Grok’s strongest suit is handling complex problems directly — coding, mathematical computation, with reasoning laid out in a coherent chain. But recent updates feel like deliberate throttling and rate-limiting to push users toward paid tiers. It’s also overconfident, often ignoring its own training cutoff and serving outdated answers. Overall, still satisfactory, and it remains one of my go-to tools.

DeepSeek

I started using DeepSeek around the same time as Grok. Compared to other AIs, it carries a noticeable “I know everything” air — an imperious posture that doesn’t welcome being questioned. That said, its answers are reasonably reliable. After several revisions, it now supports deep reasoning and web search, a significant improvement over earlier versions. I still use DeepSeek as an independent reference source, cross-checking it against other tools.

Copilot

I honestly don’t remember when Copilot appeared on my Windows desktop. I wouldn’t call it good.
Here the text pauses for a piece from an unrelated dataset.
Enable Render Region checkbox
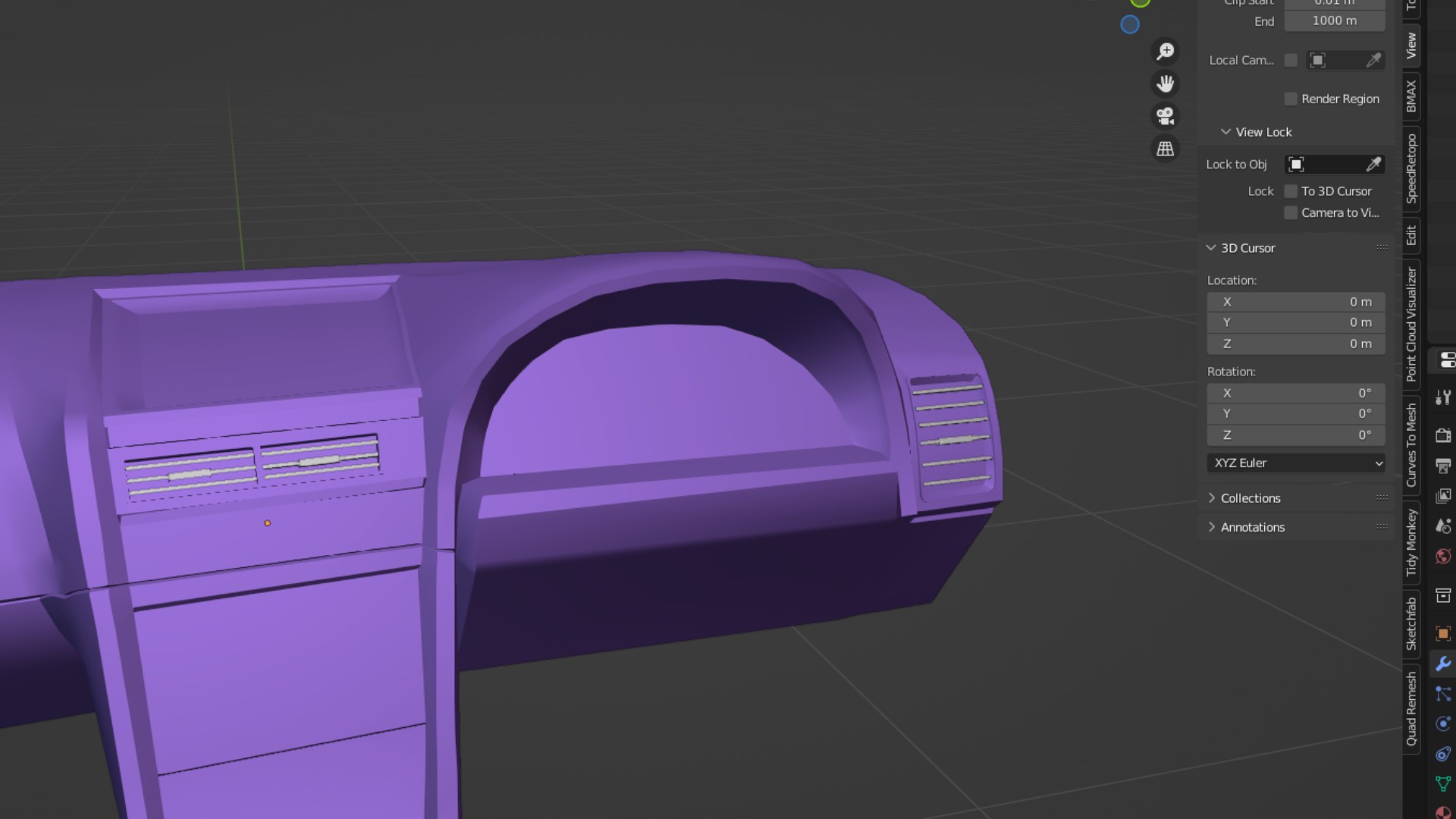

Perhaps because it’s free, Copilot’s answers are the least trustworthy — always agreeing with the user, and the information is often outdated. I rarely use it.

AnyGen

I came across AnyGen in early 2026. It feels distinct from other tools — more like an intelligent agent that can independently produce files and deliver satisfactory answers. But downloading the files it generates mostly requires a paid membership, and its associated ecosystem is Lark (Feishu), which isn’t part of my usual toolset. So I typically only use it for longer analyses, treating it as one independent reference among several.

Google Gemini

I was already using Gemini through other channels before it officially became available in Hong Kong. Since its full Hong Kong launch in March 2026, I’ve been using it even more. Its biggest advantage is leveraging Google Search to inform its responses, so answers rarely feel outdated. That said, Gemini’s answer quality is tied to the quality of its search results — not always the best answer.

Another plus is its integration with other Google tools like Gmail and Google Drive. The underlying model is no slouch either, capable of giving satisfactory answers to most questions. If I had to nitpick, it leans too heavily toward agreeing with the user, making it hard to gauge whether your own thinking is actually correct. It’s one of my primary tools.

The Limits: Assistance, Not Replacement

At the end of the day, all of the above tools are just that — tools. They have no real productive power in themselves. At best, they serve as “consultants” — execution still falls to the user. That’s not to say they’re useless, but their utility has limits. For long-term projects or complex, multi-step tasks, these tools struggle to deliver.

That said, as learning aids and troubleshooting companions while you do the actual hands-on work, they’re perfectly capable. My entire AI learning setup was built with the help of Grok and Gemini. The most important thing is simply to pick a tool that works for you — and all seven of the above are free.


This article reflects the author’s personal experience. Tool performance may vary with version updates.